### Rows on where targets appear
▼▼▼

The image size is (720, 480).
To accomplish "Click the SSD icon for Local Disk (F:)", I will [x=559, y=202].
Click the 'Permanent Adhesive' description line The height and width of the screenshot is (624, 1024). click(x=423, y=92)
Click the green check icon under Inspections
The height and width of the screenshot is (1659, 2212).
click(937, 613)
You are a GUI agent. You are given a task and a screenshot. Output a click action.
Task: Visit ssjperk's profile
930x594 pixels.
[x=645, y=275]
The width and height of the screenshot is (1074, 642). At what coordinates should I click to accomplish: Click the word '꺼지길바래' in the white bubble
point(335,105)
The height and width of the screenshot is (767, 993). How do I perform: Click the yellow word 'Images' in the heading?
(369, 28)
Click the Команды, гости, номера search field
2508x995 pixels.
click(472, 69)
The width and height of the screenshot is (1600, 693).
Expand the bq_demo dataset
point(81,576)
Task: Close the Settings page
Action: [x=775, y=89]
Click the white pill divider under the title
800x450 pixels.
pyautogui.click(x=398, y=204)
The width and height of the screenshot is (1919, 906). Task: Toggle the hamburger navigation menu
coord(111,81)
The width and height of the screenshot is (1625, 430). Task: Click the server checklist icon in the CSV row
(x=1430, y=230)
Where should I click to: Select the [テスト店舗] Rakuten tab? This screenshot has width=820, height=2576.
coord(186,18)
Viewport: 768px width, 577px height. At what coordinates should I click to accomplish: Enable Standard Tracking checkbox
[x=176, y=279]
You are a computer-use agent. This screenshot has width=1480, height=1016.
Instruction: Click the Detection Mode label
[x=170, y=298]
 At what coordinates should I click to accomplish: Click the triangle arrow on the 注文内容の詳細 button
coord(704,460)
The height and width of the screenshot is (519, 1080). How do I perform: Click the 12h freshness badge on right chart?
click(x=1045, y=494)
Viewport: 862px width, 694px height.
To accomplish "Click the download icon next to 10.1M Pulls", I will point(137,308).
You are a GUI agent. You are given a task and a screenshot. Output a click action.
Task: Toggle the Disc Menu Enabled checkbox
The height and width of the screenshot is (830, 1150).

▲▲▲

### GIVEN TASK
Reproduce the entries above with "GUI agent" swapped out for "interface agent" everywhere it occurs, leaving every other part untouched.

### FINAL ANSWER
The image size is (720, 480).
To accomplish "Click the SSD icon for Local Disk (F:)", I will [x=559, y=202].
Click the 'Permanent Adhesive' description line The height and width of the screenshot is (624, 1024). click(x=423, y=92)
Click the green check icon under Inspections
The height and width of the screenshot is (1659, 2212).
click(937, 613)
You are a interface agent. You are given a task and a screenshot. Output a click action.
Task: Visit ssjperk's profile
930x594 pixels.
[x=645, y=275]
The width and height of the screenshot is (1074, 642). At what coordinates should I click to accomplish: Click the word '꺼지길바래' in the white bubble
point(335,105)
The height and width of the screenshot is (767, 993). How do I perform: Click the yellow word 'Images' in the heading?
(369, 28)
Click the Команды, гости, номера search field
2508x995 pixels.
click(472, 69)
The width and height of the screenshot is (1600, 693).
Expand the bq_demo dataset
point(81,576)
Task: Close the Settings page
Action: [x=775, y=89]
Click the white pill divider under the title
800x450 pixels.
pyautogui.click(x=398, y=204)
The width and height of the screenshot is (1919, 906). Task: Toggle the hamburger navigation menu
coord(111,81)
The width and height of the screenshot is (1625, 430). Task: Click the server checklist icon in the CSV row
(x=1430, y=230)
Where should I click to: Select the [テスト店舗] Rakuten tab? This screenshot has width=820, height=2576.
coord(186,18)
Viewport: 768px width, 577px height. At what coordinates should I click to accomplish: Enable Standard Tracking checkbox
[x=176, y=279]
You are a computer-use agent. This screenshot has width=1480, height=1016.
Instruction: Click the Detection Mode label
[x=170, y=298]
 At what coordinates should I click to accomplish: Click the triangle arrow on the 注文内容の詳細 button
coord(704,460)
The height and width of the screenshot is (519, 1080). How do I perform: Click the 12h freshness badge on right chart?
click(x=1045, y=494)
Viewport: 862px width, 694px height.
To accomplish "Click the download icon next to 10.1M Pulls", I will point(137,308).
You are a interface agent. You are given a task and a screenshot. Output a click action.
Task: Toggle the Disc Menu Enabled checkbox
The height and width of the screenshot is (830, 1150).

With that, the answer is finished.